#### [Challenge]
Copy the material below word for word, starting with the line that contains "Task: Select the Basic Cut layer" and stopping after the line that contains "The image size is (1000, 946).".

#### [Data supplied]
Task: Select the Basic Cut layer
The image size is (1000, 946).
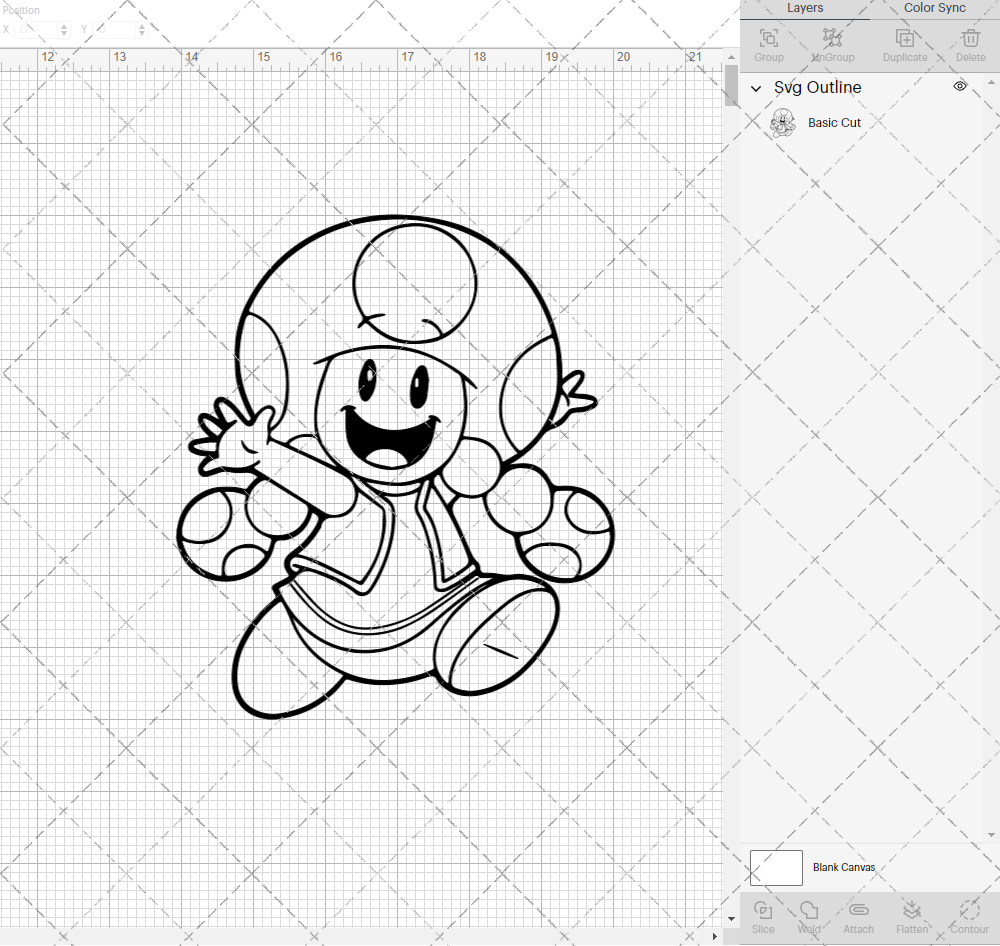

---

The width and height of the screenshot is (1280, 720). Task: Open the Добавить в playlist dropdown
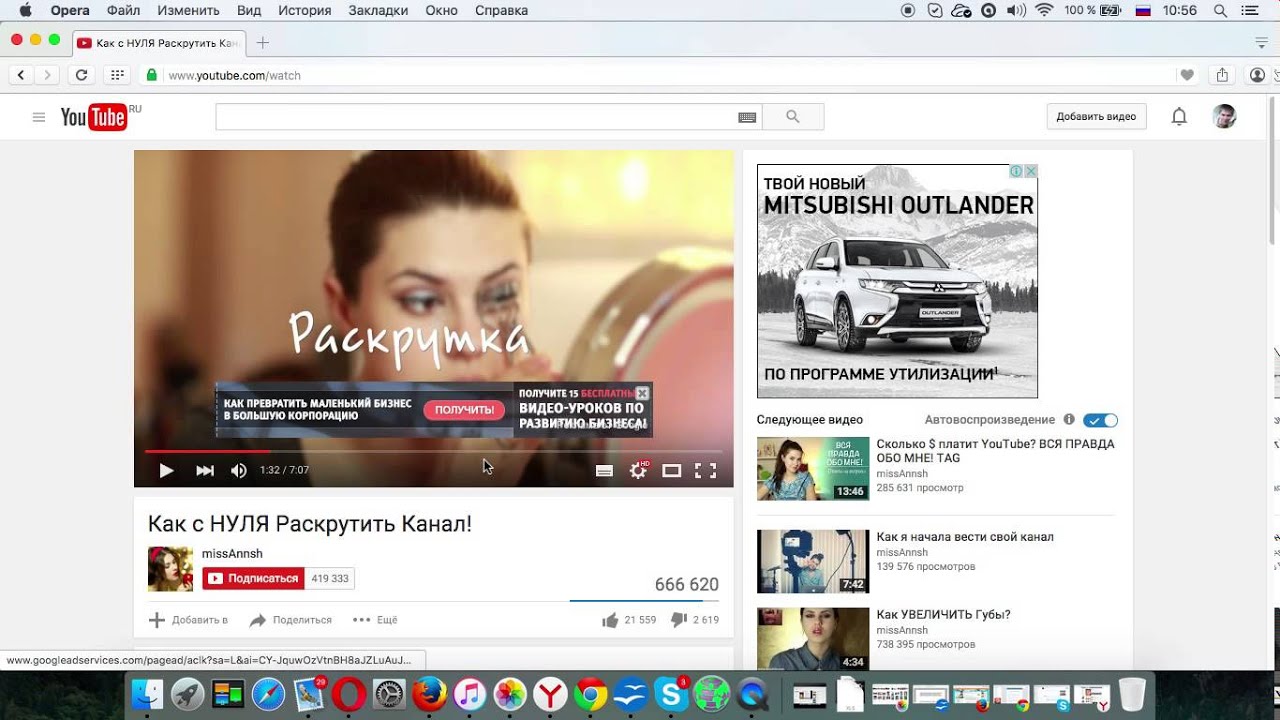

==

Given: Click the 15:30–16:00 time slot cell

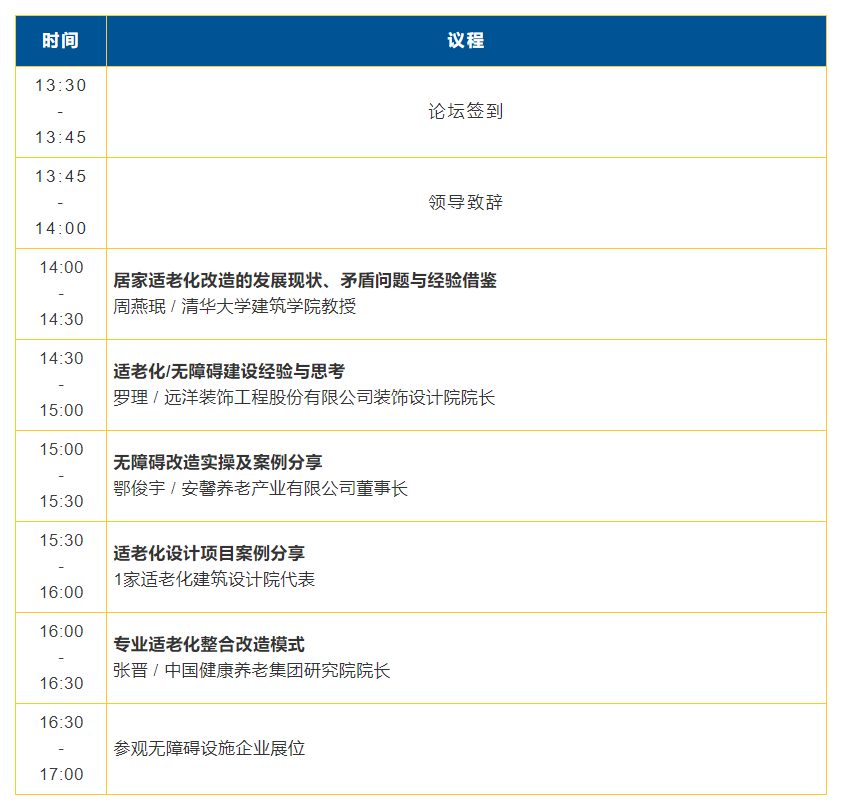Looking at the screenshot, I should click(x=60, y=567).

#### [Task answer]
Task: Select the Basic Cut layer
The image size is (1000, 946).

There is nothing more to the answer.